How to complete this task –
Reproduce the listing below verbatim, line for line.

[Collected data]
▶

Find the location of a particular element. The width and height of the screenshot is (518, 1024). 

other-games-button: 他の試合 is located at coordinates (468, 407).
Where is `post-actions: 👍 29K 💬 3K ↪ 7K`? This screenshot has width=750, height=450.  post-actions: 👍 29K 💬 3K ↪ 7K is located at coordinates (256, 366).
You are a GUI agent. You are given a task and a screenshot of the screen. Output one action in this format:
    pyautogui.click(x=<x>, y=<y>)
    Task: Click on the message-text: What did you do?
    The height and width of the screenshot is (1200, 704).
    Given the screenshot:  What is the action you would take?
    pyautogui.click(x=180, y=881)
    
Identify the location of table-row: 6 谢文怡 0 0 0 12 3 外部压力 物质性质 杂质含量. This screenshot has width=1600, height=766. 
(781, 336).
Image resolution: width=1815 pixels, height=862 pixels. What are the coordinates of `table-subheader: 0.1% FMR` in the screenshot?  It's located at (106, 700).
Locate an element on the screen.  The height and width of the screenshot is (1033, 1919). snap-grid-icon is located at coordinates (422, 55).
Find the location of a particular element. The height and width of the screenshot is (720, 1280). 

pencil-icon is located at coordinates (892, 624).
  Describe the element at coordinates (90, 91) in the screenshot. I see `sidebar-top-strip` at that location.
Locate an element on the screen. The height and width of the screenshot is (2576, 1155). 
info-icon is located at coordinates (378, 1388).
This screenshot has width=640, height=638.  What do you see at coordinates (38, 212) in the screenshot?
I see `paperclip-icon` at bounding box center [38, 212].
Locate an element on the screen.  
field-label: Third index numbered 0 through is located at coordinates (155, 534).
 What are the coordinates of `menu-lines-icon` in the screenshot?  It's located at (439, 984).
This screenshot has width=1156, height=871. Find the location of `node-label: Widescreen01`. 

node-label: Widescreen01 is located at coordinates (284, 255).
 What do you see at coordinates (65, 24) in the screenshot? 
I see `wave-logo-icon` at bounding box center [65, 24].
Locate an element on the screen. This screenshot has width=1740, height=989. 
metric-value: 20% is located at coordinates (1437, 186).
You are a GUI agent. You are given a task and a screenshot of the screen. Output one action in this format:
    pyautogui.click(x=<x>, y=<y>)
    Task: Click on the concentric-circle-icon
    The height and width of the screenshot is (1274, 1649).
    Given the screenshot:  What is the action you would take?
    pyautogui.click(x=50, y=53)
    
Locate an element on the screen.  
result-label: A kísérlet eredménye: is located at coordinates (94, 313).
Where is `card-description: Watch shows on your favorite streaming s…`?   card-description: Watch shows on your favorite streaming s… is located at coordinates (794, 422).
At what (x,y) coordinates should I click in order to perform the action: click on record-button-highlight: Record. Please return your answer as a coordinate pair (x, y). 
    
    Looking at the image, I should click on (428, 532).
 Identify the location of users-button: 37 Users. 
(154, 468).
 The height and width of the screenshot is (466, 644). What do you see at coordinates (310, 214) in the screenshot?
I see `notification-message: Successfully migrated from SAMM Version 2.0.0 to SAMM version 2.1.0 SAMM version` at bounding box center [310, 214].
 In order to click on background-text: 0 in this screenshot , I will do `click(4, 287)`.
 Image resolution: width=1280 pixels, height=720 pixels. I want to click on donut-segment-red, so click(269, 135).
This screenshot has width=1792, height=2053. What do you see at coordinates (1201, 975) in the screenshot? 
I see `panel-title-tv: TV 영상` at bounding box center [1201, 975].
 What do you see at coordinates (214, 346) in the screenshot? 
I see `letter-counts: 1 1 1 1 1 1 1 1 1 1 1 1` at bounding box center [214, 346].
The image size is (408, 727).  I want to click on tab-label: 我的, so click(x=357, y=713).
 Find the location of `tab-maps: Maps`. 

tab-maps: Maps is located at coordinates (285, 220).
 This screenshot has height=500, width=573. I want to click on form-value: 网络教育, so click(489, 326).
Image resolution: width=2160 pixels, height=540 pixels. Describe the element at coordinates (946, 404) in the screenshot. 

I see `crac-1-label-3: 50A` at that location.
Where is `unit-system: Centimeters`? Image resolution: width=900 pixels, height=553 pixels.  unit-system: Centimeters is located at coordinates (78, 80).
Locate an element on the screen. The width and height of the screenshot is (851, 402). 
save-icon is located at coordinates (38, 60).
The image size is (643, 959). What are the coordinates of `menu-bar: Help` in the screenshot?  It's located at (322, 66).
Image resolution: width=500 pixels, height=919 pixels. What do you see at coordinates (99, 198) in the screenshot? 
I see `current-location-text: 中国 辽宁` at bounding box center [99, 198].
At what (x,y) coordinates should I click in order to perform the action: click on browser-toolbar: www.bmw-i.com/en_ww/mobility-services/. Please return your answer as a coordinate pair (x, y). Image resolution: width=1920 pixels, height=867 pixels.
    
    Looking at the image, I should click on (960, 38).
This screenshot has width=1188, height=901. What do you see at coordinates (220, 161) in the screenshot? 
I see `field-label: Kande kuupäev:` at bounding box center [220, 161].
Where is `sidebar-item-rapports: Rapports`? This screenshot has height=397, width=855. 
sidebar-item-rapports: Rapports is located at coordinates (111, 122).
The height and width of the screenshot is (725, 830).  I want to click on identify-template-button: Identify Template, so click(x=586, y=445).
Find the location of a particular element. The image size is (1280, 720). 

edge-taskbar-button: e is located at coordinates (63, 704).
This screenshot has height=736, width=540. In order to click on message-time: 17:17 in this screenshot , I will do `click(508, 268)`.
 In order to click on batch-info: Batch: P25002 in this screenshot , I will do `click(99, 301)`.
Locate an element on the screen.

◀

Solution to the problem –
Find the location of a particular element. The width and height of the screenshot is (518, 1024). 

other-games-button: 他の試合 is located at coordinates (468, 407).
Where is `post-actions: 👍 29K 💬 3K ↪ 7K`? This screenshot has width=750, height=450.  post-actions: 👍 29K 💬 3K ↪ 7K is located at coordinates (256, 366).
You are a GUI agent. You are given a task and a screenshot of the screen. Output one action in this format:
    pyautogui.click(x=<x>, y=<y>)
    Task: Click on the message-text: What did you do?
    The height and width of the screenshot is (1200, 704).
    Given the screenshot:  What is the action you would take?
    pyautogui.click(x=180, y=881)
    
Identify the location of table-row: 6 谢文怡 0 0 0 12 3 外部压力 物质性质 杂质含量. This screenshot has width=1600, height=766. 
(781, 336).
Image resolution: width=1815 pixels, height=862 pixels. What are the coordinates of `table-subheader: 0.1% FMR` in the screenshot?  It's located at (106, 700).
Locate an element on the screen.  The height and width of the screenshot is (1033, 1919). snap-grid-icon is located at coordinates (422, 55).
Find the location of a particular element. The height and width of the screenshot is (720, 1280). 

pencil-icon is located at coordinates (892, 624).
  Describe the element at coordinates (90, 91) in the screenshot. I see `sidebar-top-strip` at that location.
Locate an element on the screen. The height and width of the screenshot is (2576, 1155). 
info-icon is located at coordinates (378, 1388).
This screenshot has width=640, height=638.  What do you see at coordinates (38, 212) in the screenshot?
I see `paperclip-icon` at bounding box center [38, 212].
Locate an element on the screen.  
field-label: Third index numbered 0 through is located at coordinates (155, 534).
 What are the coordinates of `menu-lines-icon` in the screenshot?  It's located at (439, 984).
This screenshot has width=1156, height=871. Find the location of `node-label: Widescreen01`. 

node-label: Widescreen01 is located at coordinates (284, 255).
 What do you see at coordinates (65, 24) in the screenshot? 
I see `wave-logo-icon` at bounding box center [65, 24].
Locate an element on the screen. This screenshot has width=1740, height=989. 
metric-value: 20% is located at coordinates (1437, 186).
You are a GUI agent. You are given a task and a screenshot of the screen. Output one action in this format:
    pyautogui.click(x=<x>, y=<y>)
    Task: Click on the concentric-circle-icon
    The height and width of the screenshot is (1274, 1649).
    Given the screenshot:  What is the action you would take?
    pyautogui.click(x=50, y=53)
    
Locate an element on the screen.  
result-label: A kísérlet eredménye: is located at coordinates (94, 313).
Where is `card-description: Watch shows on your favorite streaming s…`?   card-description: Watch shows on your favorite streaming s… is located at coordinates (794, 422).
At what (x,y) coordinates should I click in order to perform the action: click on record-button-highlight: Record. Please return your answer as a coordinate pair (x, y). 
    
    Looking at the image, I should click on (428, 532).
 Identify the location of users-button: 37 Users. 
(154, 468).
 The height and width of the screenshot is (466, 644). What do you see at coordinates (310, 214) in the screenshot?
I see `notification-message: Successfully migrated from SAMM Version 2.0.0 to SAMM version 2.1.0 SAMM version` at bounding box center [310, 214].
 In order to click on background-text: 0 in this screenshot , I will do `click(4, 287)`.
 Image resolution: width=1280 pixels, height=720 pixels. I want to click on donut-segment-red, so click(269, 135).
This screenshot has width=1792, height=2053. What do you see at coordinates (1201, 975) in the screenshot? 
I see `panel-title-tv: TV 영상` at bounding box center [1201, 975].
 What do you see at coordinates (214, 346) in the screenshot? 
I see `letter-counts: 1 1 1 1 1 1 1 1 1 1 1 1` at bounding box center [214, 346].
The image size is (408, 727).  I want to click on tab-label: 我的, so click(x=357, y=713).
 Find the location of `tab-maps: Maps`. 

tab-maps: Maps is located at coordinates (285, 220).
 This screenshot has height=500, width=573. I want to click on form-value: 网络教育, so click(489, 326).
Image resolution: width=2160 pixels, height=540 pixels. Describe the element at coordinates (946, 404) in the screenshot. 

I see `crac-1-label-3: 50A` at that location.
Where is `unit-system: Centimeters`? Image resolution: width=900 pixels, height=553 pixels.  unit-system: Centimeters is located at coordinates (78, 80).
Locate an element on the screen. The width and height of the screenshot is (851, 402). 
save-icon is located at coordinates (38, 60).
The image size is (643, 959). What are the coordinates of `menu-bar: Help` in the screenshot?  It's located at (322, 66).
Image resolution: width=500 pixels, height=919 pixels. What do you see at coordinates (99, 198) in the screenshot? 
I see `current-location-text: 中国 辽宁` at bounding box center [99, 198].
At what (x,y) coordinates should I click in order to perform the action: click on browser-toolbar: www.bmw-i.com/en_ww/mobility-services/. Please return your answer as a coordinate pair (x, y). Image resolution: width=1920 pixels, height=867 pixels.
    
    Looking at the image, I should click on (960, 38).
This screenshot has width=1188, height=901. What do you see at coordinates (220, 161) in the screenshot? 
I see `field-label: Kande kuupäev:` at bounding box center [220, 161].
Where is `sidebar-item-rapports: Rapports`? This screenshot has height=397, width=855. 
sidebar-item-rapports: Rapports is located at coordinates (111, 122).
The height and width of the screenshot is (725, 830).  I want to click on identify-template-button: Identify Template, so click(x=586, y=445).
Find the location of a particular element. The image size is (1280, 720). 

edge-taskbar-button: e is located at coordinates (63, 704).
This screenshot has height=736, width=540. In order to click on message-time: 17:17 in this screenshot , I will do `click(508, 268)`.
 In order to click on batch-info: Batch: P25002 in this screenshot , I will do `click(99, 301)`.
Locate an element on the screen.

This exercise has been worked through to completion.